Task goal: Beginning at the line that contains "You are a GUI" and continuing through the last of the rows, lay out each line as a Markdown table with the columns No. and Line, skipping blank lines. Leave the pictures out of your answer.
-- -- --
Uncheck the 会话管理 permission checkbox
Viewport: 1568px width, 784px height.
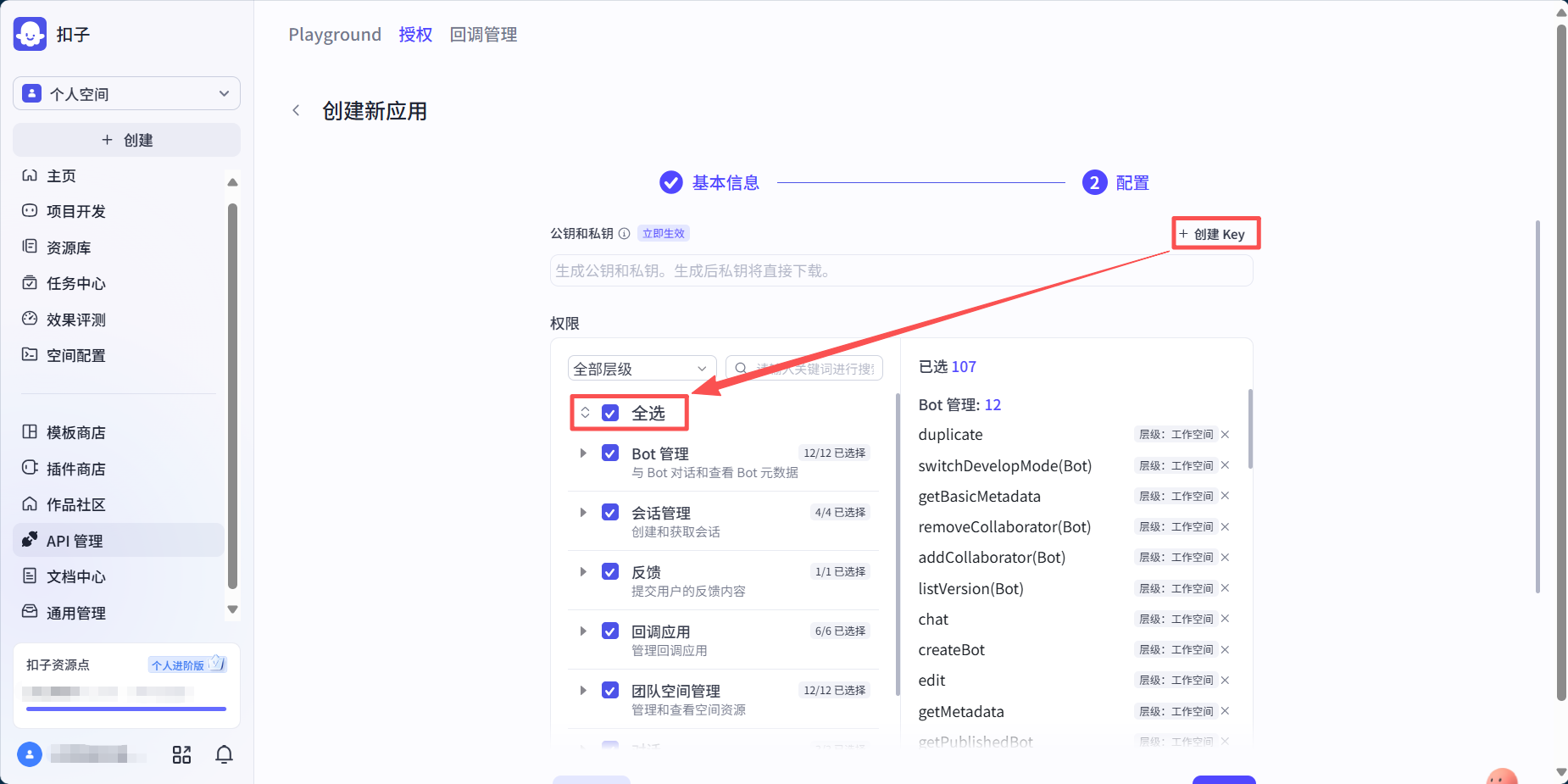point(609,512)
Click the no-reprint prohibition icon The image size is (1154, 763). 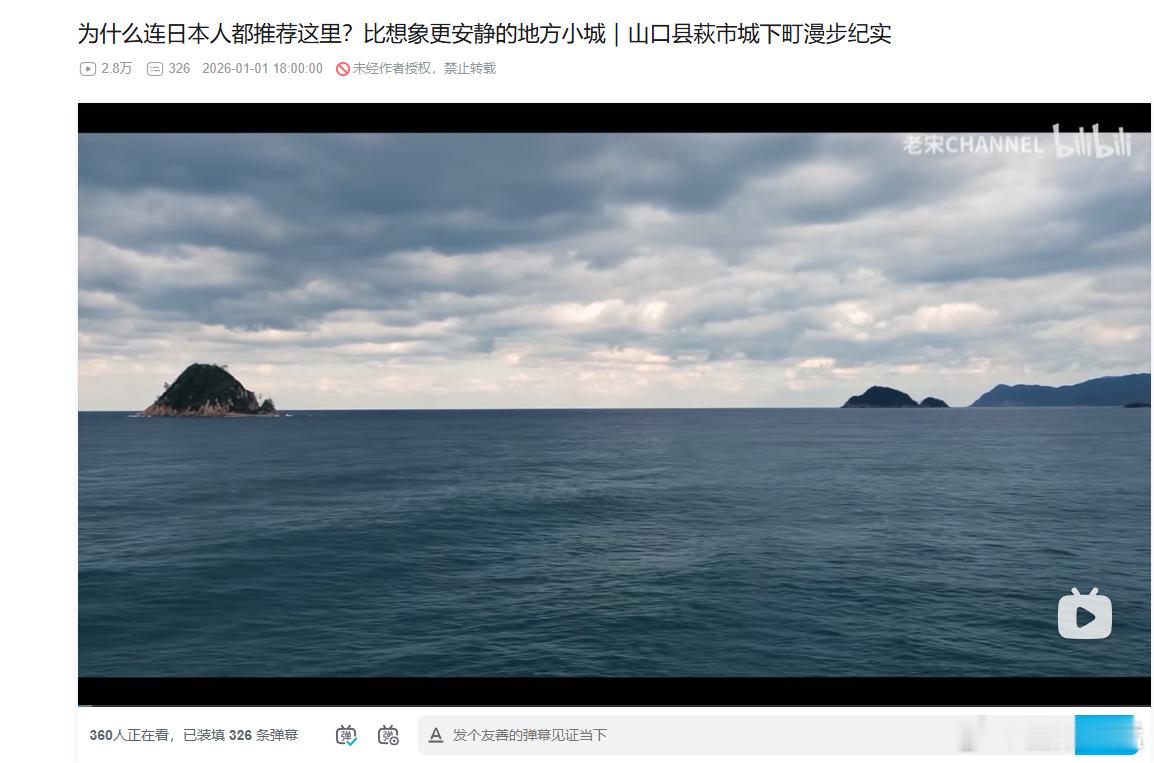coord(345,69)
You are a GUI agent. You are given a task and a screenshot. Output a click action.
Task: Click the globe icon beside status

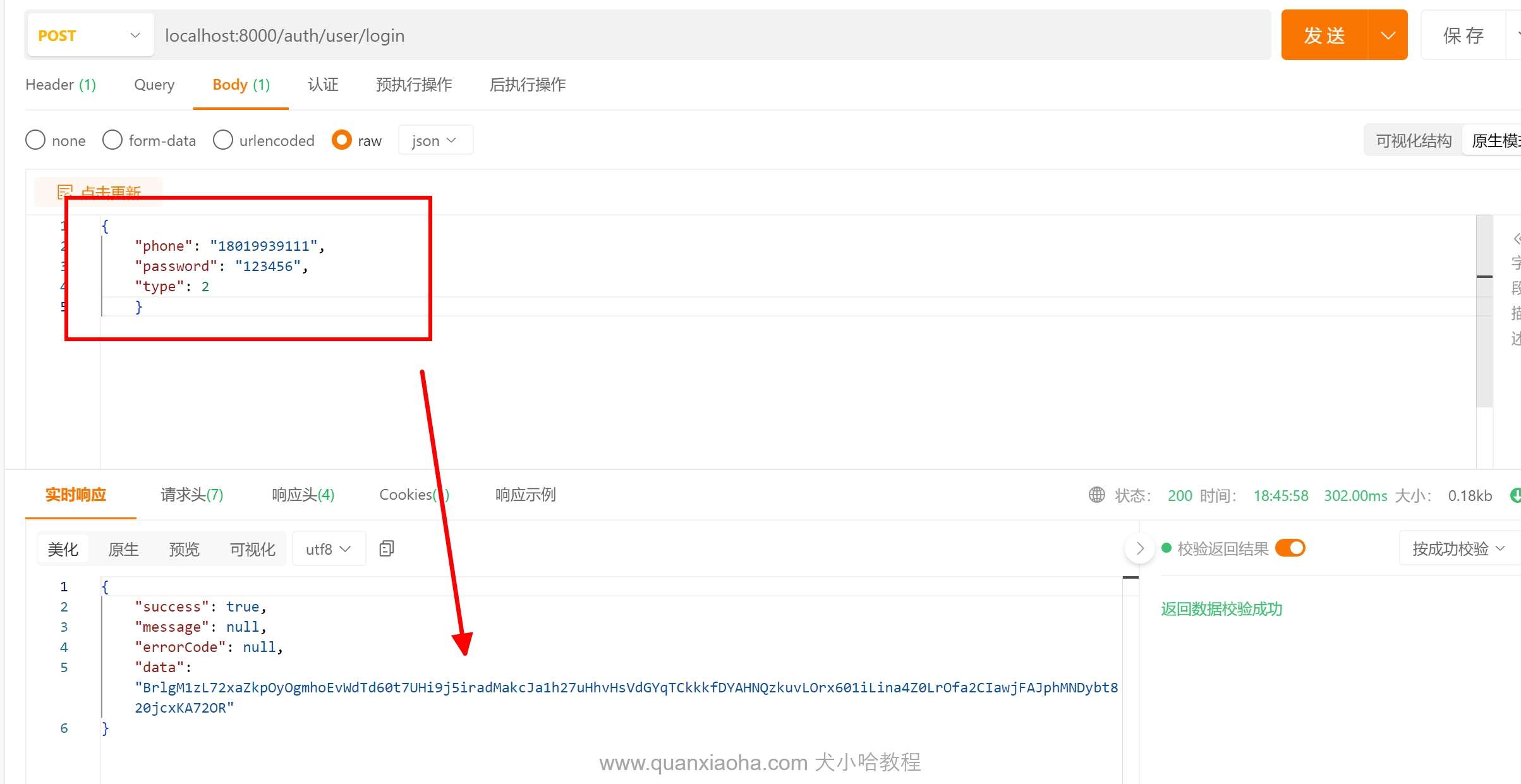[1096, 495]
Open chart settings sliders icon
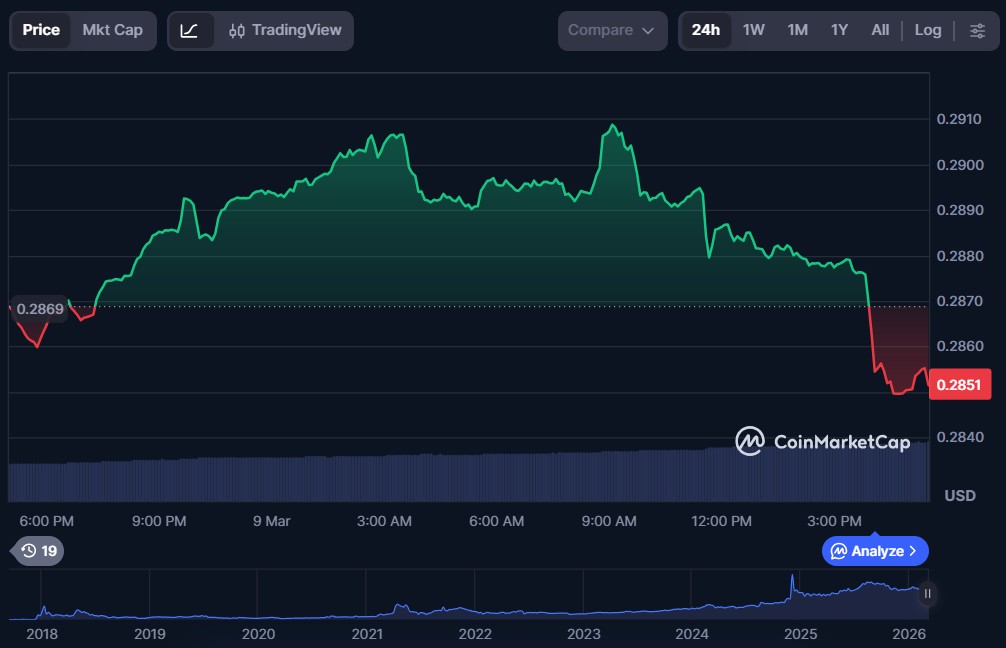Image resolution: width=1006 pixels, height=648 pixels. (x=977, y=31)
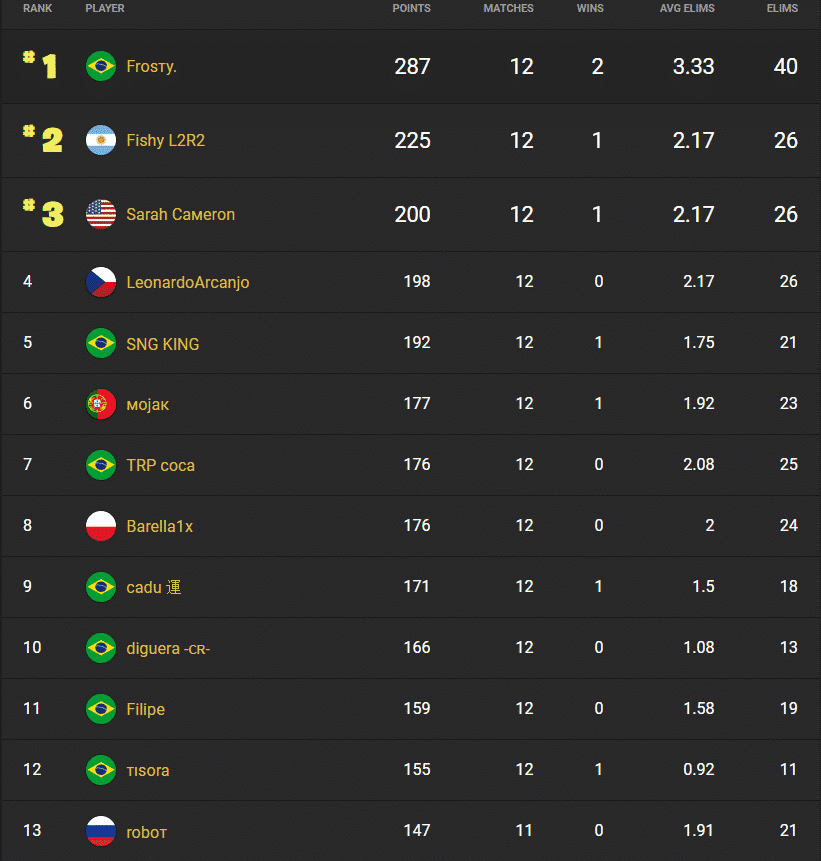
-- -- --
Correct result:
| No. | Line |
|---|---|
| 1 | You are a GUI agent. You are given a task and a screenshot. Output a click action. |
| 2 | Task: Click the globe icon beside status |
| 3 | [1096, 495] |
| 4 | Open chart settings sliders icon |
| 5 | Image resolution: width=1006 pixels, height=648 pixels. (x=977, y=31) |